--- START Selected text ---

Emission scattering is enabled: enforcing test_ck_shuffle_comp = True
  Read line opacities of CH4...
 Done.
  Read line opacities of CO2...
 Done.

  Read CIA opacities for H2-H2...
  Read CIA opacities for H2-He...
Done.

Now we recalculate and plot the emission contribution function:

atmosphere.calc_flux(temperature, mass_fractions, \
                       gravity, MMW, \
                       contribution = True)

import pylab as plt
plt.rcParams['figure.figsize'] = (10, 6)

wlen_mu = nc.c/atmosphere.freq/1e-4
X, Y = np.meshgrid(wlen_mu, pressures)
plt.contourf(X,Y,atmosphere.contr_em,30,cmap=plt.cm.bone_r)

plt.yscale('log')
plt.xscale('log')
plt.ylim([1e2,1e-6])
plt.xlim([np.min(wlen_mu),np.max(wlen_mu)])

plt.xlabel('Wavelength (microns)')
plt.ylabel('P (bar)')
plt.title('Emission contribution function, *with* scattering')
plt.show()
plt.clf()

<Figure size 720x432 with 0 Axes>

As can be seen, the Rayleigh scattering contribution to the emitted flux leaving the atmosphere is clearly visible now.

Plotting opacities

pRT can also be used to plot low-resolution line opacities. For this we initialize a pRT object with the line species and wavelength range we are interested in:

plotting_atmo = Radtrans(line_species = ['H2O_HITEMP',
                                      'CO_all_iso_HITEMP',
                                      'CH4',
                                      'CO2',
                                      'Na_burrows',
                                      'K_burrows'],
                         wlen_bords_micron = [0.3, 15])

  Read line opacities of CH4...
 Done.
  Read line opacities of CO2...
 Done.

Next we plot the line opacities of, in this case, water and methane. This will assume equal abundances. Chemical equilibrium abundances are also possible, see below.

--- END Selected text ---
--- START Provided data ---

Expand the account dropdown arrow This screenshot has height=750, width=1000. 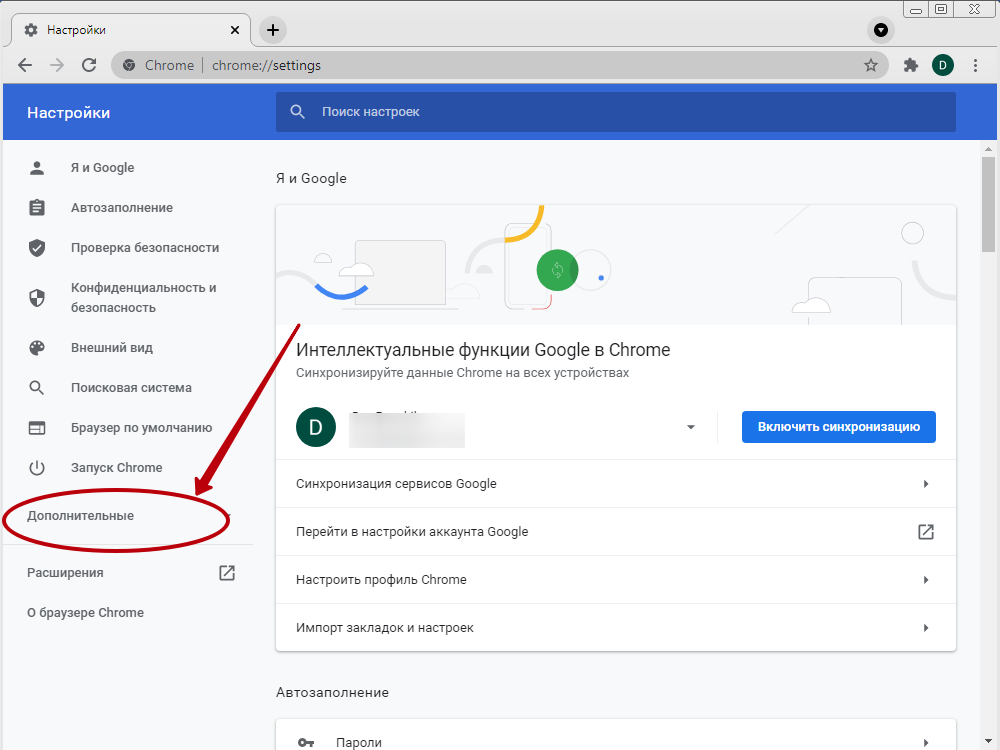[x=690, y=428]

--- END Provided data ---
--- START Provided data ---

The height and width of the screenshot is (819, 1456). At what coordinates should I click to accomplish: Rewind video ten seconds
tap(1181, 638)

--- END Provided data ---

§ **Exercise brief**
Can you extend the pRT tutorial on contribution functions and opacity plotting, starting after its final sentence?

§ **Task answer**
import pylab as plt

plotting_atmo.plot_opas(species = ['H2O_HITEMP', 'CH4'],
                     temperature = 1500.,
                     pressure_bar = 0.1)

plt.yscale('log')
plt.xscale('log')
plt.ylim([1e-10,1e5])
plt.ylabel('Opacity (cm$^2$ g$^{-1}$)')
plt.xlabel('Wavelength (micron)')
plt.legend()

<matplotlib.legend.Legend at 0x1426fcf28>

You can also use chemical equilibrium abundances for the relative weighting:

plotting_atmo.plot_opas(species = ['H2O_HITEMP', 'CH4'],
                        temperature = 1500.,
                        pressure_bar = 0.1,
                        CO = 0.55, # C/O ratio
                        FeH = 0., # metallicity [Fe/H]
                        mass_fraction = 'eq')

plt.yscale('log')
plt.xscale('log')
plt.ylim([1e-10,1e5])
plt.ylabel('Opacity (cm$^2$ g$^{-1}$)')
plt.xlabel('Wavelength (micron)')
plt.legend()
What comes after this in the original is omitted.